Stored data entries
- - - - -
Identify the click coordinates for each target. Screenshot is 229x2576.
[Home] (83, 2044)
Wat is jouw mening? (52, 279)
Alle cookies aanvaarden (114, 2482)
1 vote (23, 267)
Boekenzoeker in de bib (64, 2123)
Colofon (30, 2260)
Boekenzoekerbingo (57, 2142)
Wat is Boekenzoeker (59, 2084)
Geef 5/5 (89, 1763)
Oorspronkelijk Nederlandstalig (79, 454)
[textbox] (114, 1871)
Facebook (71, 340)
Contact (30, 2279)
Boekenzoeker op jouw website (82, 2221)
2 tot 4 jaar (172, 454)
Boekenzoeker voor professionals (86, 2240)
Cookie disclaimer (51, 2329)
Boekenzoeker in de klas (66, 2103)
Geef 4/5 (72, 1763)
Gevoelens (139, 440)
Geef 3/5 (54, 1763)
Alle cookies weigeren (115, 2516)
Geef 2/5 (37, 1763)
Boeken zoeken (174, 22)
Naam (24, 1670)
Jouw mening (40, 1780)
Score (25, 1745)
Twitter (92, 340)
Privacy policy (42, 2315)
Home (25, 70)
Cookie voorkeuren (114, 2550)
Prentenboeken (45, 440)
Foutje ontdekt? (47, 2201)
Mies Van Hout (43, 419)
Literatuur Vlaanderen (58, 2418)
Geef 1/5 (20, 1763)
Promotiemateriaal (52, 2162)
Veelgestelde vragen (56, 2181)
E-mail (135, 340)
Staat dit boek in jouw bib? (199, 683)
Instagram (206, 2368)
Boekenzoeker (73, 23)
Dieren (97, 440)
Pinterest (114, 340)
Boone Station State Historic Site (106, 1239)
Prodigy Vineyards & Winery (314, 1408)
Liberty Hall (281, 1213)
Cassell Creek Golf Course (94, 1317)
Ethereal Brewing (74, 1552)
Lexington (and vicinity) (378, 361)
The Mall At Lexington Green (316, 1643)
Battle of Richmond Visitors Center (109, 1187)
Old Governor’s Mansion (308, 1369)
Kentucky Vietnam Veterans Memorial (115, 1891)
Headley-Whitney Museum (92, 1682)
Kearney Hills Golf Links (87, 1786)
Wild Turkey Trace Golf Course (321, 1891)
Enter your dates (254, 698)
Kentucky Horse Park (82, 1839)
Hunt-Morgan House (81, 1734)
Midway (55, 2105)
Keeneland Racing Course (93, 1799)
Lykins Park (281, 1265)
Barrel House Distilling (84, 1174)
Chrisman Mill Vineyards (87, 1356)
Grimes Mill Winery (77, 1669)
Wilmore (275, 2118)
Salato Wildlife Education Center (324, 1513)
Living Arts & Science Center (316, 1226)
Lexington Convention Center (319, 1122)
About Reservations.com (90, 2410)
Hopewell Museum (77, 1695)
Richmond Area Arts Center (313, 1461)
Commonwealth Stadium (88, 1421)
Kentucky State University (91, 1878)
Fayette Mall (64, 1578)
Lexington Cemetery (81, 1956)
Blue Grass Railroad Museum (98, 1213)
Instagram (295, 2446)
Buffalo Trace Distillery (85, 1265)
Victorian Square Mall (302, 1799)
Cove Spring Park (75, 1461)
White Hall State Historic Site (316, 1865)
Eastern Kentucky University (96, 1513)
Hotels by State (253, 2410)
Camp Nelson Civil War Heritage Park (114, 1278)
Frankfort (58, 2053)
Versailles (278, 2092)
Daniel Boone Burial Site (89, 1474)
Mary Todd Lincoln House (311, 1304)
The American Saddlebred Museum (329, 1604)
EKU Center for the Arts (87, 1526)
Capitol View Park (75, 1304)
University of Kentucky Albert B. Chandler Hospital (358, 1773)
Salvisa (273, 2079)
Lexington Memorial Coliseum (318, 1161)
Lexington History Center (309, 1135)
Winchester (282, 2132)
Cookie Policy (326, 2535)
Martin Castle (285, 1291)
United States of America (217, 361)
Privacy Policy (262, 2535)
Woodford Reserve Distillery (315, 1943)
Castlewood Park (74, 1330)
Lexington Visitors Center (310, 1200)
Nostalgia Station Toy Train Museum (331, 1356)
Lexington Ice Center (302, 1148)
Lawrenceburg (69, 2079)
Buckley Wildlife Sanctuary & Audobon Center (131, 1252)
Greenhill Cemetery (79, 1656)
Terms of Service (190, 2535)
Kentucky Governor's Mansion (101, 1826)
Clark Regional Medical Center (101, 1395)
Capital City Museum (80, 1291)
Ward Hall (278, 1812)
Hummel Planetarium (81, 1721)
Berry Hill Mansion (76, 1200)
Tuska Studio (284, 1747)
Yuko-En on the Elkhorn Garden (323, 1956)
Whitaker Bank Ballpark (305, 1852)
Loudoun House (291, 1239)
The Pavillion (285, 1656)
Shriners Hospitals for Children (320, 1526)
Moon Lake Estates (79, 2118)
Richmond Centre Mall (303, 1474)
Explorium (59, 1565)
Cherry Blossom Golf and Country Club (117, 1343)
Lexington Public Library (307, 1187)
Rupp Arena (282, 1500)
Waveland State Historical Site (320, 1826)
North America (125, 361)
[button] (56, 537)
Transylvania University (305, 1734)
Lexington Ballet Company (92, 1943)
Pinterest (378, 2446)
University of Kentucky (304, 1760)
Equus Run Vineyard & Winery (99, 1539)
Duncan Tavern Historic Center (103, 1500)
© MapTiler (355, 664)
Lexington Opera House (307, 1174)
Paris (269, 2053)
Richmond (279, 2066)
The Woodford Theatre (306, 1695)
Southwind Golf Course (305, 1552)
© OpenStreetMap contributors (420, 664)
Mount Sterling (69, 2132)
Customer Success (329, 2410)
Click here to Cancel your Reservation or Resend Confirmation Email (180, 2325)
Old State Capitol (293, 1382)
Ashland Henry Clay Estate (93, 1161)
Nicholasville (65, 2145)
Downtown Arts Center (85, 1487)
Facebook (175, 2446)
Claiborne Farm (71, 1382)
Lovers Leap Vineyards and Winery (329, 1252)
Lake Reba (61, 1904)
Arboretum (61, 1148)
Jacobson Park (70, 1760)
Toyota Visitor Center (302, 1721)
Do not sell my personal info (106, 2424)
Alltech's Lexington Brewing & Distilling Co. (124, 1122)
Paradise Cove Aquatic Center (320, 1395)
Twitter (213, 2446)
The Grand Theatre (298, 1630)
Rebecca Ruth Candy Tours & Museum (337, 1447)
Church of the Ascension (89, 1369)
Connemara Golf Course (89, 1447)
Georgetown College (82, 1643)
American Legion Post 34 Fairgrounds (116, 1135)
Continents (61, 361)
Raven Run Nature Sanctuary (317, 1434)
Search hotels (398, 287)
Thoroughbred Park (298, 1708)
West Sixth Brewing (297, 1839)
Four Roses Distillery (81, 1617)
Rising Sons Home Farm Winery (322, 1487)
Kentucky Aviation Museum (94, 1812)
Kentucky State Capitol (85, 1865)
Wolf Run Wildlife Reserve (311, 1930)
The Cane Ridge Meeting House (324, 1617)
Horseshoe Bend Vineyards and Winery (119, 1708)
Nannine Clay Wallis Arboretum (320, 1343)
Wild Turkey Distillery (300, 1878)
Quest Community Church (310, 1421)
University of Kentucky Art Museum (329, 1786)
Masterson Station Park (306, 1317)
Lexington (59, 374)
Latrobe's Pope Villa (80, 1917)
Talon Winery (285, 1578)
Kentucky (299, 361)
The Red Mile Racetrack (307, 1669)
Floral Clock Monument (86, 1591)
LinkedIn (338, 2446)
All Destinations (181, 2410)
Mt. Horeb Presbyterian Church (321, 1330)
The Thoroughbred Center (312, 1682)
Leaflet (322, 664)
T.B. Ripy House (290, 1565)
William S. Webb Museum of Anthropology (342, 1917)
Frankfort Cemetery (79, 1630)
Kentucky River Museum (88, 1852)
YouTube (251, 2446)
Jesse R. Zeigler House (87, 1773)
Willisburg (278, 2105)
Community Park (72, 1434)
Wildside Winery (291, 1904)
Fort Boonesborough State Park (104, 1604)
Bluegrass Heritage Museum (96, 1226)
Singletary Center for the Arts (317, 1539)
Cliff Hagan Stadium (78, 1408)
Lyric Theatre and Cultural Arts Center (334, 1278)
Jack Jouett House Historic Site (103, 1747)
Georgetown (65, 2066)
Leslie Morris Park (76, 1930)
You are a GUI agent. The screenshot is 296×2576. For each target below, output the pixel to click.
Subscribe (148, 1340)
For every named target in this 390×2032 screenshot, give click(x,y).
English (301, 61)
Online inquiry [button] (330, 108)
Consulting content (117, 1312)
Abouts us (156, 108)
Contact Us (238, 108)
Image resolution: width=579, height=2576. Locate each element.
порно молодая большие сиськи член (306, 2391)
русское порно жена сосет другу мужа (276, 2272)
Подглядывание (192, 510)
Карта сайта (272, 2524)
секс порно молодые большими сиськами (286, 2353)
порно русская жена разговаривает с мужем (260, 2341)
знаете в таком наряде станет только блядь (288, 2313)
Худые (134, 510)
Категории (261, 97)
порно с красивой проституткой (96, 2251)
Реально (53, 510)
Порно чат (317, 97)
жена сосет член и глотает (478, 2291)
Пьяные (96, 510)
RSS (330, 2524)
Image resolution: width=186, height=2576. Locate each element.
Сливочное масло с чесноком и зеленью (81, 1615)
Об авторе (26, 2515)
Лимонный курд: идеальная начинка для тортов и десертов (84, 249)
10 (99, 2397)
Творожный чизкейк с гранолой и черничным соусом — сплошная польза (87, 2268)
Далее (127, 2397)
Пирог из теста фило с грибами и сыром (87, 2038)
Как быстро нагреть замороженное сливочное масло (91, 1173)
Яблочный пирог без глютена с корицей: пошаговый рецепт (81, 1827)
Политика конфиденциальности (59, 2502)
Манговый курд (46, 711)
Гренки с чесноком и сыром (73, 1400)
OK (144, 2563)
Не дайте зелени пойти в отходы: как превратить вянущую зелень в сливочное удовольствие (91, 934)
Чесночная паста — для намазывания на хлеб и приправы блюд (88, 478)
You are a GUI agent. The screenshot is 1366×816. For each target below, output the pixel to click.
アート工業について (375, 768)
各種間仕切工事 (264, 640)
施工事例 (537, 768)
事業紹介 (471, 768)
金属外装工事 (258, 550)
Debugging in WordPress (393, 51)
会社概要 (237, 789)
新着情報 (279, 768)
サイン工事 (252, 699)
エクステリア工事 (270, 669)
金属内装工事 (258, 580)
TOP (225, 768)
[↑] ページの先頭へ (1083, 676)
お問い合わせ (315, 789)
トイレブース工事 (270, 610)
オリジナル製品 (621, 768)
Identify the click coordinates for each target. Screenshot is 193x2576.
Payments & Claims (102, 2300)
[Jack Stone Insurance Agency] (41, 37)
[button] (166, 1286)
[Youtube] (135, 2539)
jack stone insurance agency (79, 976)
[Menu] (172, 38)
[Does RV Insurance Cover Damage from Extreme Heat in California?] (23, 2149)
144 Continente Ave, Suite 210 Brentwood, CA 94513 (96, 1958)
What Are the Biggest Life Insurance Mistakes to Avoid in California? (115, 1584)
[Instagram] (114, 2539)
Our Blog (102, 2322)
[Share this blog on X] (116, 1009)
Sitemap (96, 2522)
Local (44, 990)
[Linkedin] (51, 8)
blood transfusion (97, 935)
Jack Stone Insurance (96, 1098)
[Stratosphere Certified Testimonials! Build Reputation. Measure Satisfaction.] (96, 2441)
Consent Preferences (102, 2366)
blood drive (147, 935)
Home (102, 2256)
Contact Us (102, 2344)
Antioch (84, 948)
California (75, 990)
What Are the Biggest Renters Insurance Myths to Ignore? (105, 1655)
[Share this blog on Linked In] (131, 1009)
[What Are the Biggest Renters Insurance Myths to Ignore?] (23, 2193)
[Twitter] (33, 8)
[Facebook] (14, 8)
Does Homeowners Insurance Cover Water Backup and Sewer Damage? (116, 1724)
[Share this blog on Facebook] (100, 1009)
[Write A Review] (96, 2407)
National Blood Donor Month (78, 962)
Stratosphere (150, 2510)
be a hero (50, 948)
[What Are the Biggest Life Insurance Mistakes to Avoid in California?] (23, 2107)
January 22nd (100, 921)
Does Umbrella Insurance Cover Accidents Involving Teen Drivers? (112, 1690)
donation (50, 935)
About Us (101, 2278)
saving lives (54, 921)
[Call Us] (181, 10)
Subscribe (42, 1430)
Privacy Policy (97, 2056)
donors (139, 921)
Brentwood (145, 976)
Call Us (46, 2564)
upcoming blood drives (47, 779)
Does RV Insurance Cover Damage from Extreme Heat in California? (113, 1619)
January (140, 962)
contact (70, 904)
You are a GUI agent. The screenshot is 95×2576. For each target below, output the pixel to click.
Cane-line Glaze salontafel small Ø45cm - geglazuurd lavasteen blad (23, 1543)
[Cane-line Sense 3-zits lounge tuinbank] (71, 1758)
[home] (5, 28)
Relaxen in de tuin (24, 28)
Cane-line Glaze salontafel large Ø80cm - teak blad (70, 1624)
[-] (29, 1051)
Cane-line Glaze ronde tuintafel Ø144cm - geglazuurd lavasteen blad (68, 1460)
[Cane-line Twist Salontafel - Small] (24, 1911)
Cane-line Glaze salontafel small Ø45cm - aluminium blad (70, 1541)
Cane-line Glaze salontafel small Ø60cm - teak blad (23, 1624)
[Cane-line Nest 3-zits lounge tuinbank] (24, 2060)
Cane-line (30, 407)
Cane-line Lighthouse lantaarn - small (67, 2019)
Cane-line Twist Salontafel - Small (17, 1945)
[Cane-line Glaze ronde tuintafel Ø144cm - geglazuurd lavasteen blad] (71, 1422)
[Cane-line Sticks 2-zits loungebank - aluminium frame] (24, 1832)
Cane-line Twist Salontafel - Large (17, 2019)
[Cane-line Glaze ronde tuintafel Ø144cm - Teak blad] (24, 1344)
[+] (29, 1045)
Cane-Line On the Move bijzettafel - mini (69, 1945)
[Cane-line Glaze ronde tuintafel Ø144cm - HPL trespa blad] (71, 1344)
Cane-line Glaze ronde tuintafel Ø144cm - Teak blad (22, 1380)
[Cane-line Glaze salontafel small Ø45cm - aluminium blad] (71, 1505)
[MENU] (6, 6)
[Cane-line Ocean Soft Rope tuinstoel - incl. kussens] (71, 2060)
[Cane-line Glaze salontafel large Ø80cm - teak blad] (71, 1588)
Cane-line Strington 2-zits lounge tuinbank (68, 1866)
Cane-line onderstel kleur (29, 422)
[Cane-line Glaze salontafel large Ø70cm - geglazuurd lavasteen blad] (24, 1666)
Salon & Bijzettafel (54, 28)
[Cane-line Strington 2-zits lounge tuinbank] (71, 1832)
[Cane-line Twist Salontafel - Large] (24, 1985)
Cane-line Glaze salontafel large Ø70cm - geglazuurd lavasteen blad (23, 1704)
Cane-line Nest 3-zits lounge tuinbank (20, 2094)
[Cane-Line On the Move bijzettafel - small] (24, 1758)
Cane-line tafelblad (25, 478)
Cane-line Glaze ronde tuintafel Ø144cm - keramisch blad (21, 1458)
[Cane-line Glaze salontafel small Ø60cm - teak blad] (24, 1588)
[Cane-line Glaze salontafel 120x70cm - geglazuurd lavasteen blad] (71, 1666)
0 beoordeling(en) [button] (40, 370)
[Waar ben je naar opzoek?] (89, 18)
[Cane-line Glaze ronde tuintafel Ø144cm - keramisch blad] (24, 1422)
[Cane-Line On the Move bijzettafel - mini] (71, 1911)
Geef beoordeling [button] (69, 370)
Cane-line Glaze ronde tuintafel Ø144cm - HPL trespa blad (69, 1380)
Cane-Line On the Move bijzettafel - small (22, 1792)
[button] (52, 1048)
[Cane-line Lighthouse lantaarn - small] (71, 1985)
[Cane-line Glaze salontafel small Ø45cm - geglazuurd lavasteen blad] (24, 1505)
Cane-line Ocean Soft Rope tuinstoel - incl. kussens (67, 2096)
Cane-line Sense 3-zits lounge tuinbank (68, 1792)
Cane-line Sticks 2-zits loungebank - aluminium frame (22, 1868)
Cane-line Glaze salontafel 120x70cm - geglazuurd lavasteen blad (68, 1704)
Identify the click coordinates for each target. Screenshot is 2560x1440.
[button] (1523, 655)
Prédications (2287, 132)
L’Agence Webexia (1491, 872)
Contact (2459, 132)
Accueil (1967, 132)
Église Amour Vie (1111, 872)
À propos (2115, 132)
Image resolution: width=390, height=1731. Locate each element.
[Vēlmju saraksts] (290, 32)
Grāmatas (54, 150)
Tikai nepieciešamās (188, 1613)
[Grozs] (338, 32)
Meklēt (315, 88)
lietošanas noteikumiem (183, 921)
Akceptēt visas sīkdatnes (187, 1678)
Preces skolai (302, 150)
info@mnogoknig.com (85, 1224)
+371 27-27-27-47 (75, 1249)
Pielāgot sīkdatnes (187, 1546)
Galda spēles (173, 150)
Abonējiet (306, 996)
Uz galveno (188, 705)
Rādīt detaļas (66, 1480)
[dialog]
- - - - -
From the first line of the entries above to the line with "Boone Station State Historic Site (106, 1239)", please return every line exactly, keeping both ends.

■ TASK RESPONSE ■
Identify the click coordinates for each target. Screenshot is 229x2576.
[Home] (83, 2044)
Wat is jouw mening? (52, 279)
Alle cookies aanvaarden (114, 2482)
1 vote (23, 267)
Boekenzoeker in de bib (64, 2123)
Colofon (30, 2260)
Boekenzoekerbingo (57, 2142)
Wat is Boekenzoeker (59, 2084)
Geef 5/5 (89, 1763)
Oorspronkelijk Nederlandstalig (79, 454)
[textbox] (114, 1871)
Facebook (71, 340)
Contact (30, 2279)
Boekenzoeker op jouw website (82, 2221)
2 tot 4 jaar (172, 454)
Boekenzoeker voor professionals (86, 2240)
Cookie disclaimer (51, 2329)
Boekenzoeker in de klas (66, 2103)
Geef 4/5 (72, 1763)
Gevoelens (139, 440)
Geef 3/5 (54, 1763)
Alle cookies weigeren (115, 2516)
Geef 2/5 (37, 1763)
Boeken zoeken (174, 22)
Naam (24, 1670)
Jouw mening (40, 1780)
Score (25, 1745)
Twitter (92, 340)
Privacy policy (42, 2315)
Home (25, 70)
Cookie voorkeuren (114, 2550)
Prentenboeken (45, 440)
Foutje ontdekt? (47, 2201)
Mies Van Hout (43, 419)
Literatuur Vlaanderen (58, 2418)
Geef 1/5 (20, 1763)
Promotiemateriaal (52, 2162)
Veelgestelde vragen (56, 2181)
E-mail (135, 340)
Staat dit boek in jouw bib? (199, 683)
Instagram (206, 2368)
Boekenzoeker (73, 23)
Dieren (97, 440)
Pinterest (114, 340)
Boone Station State Historic Site (106, 1239)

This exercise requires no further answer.